## TASK ITEM
Verbatim copy without images: repeat the records in full.

____________

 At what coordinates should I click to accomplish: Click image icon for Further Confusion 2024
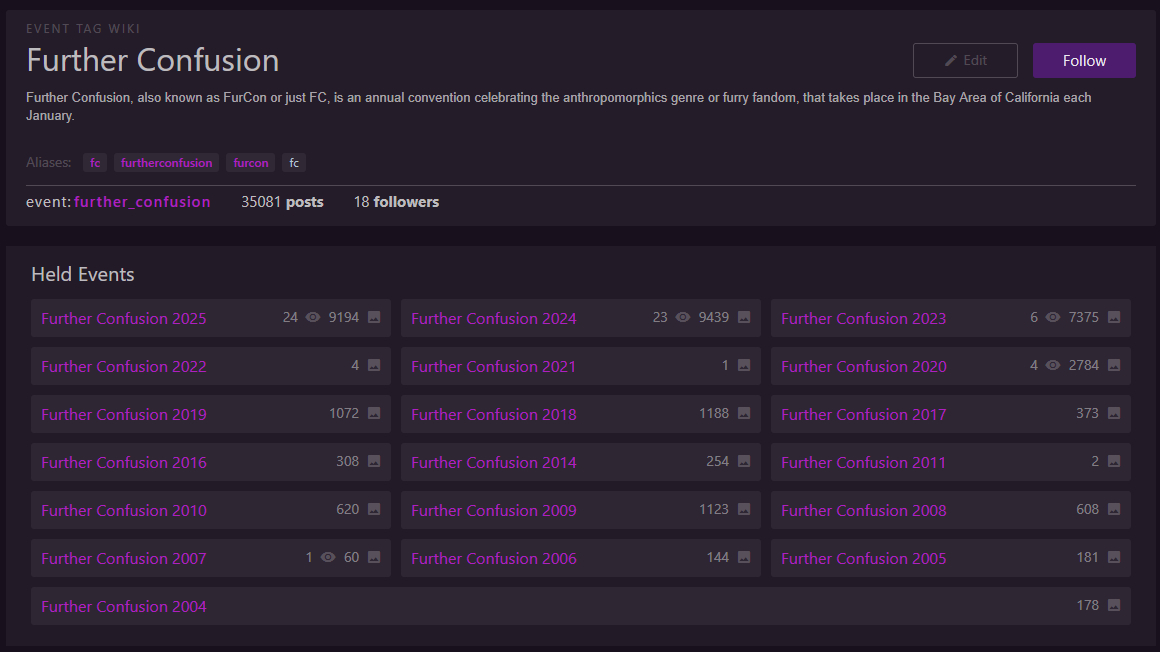(744, 317)

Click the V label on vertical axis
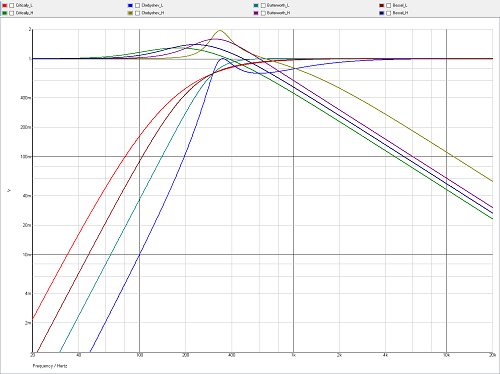pyautogui.click(x=9, y=190)
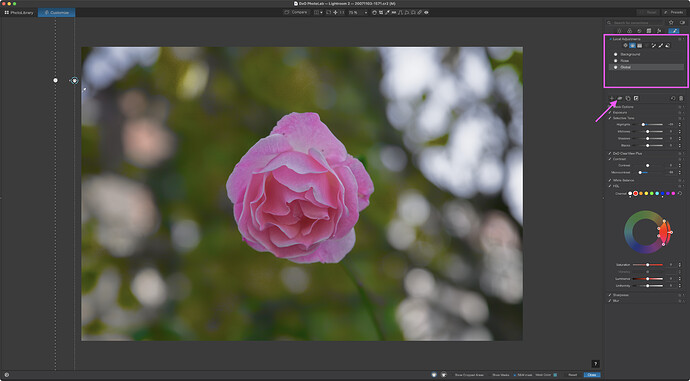The image size is (690, 381).
Task: Click the trash icon to delete the mask
Action: point(681,99)
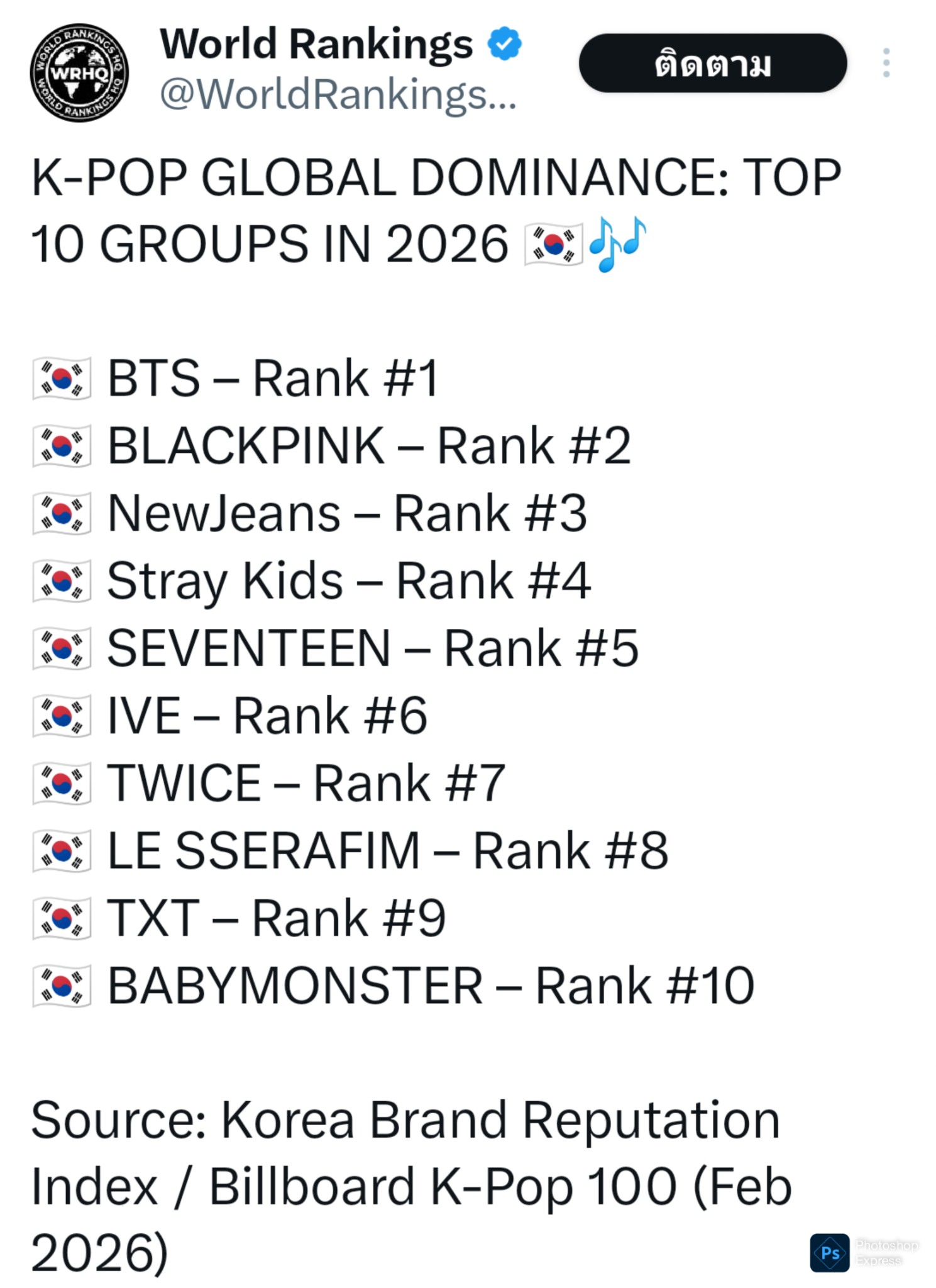Image resolution: width=936 pixels, height=1288 pixels.
Task: Click the Photoshop Express Ps logo
Action: [x=829, y=1253]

____________

## FINISHED TASK
 At what coordinates should I click to accomplish: Click image icon for Further Confusion 2024
(744, 317)

Click the V label on vertical axis
pyautogui.click(x=9, y=190)
The image size is (690, 381).
Task: Click the trash icon to delete the mask
Action: point(681,99)
Image resolution: width=936 pixels, height=1288 pixels.
Task: Click the Photoshop Express Ps logo
Action: [x=829, y=1253]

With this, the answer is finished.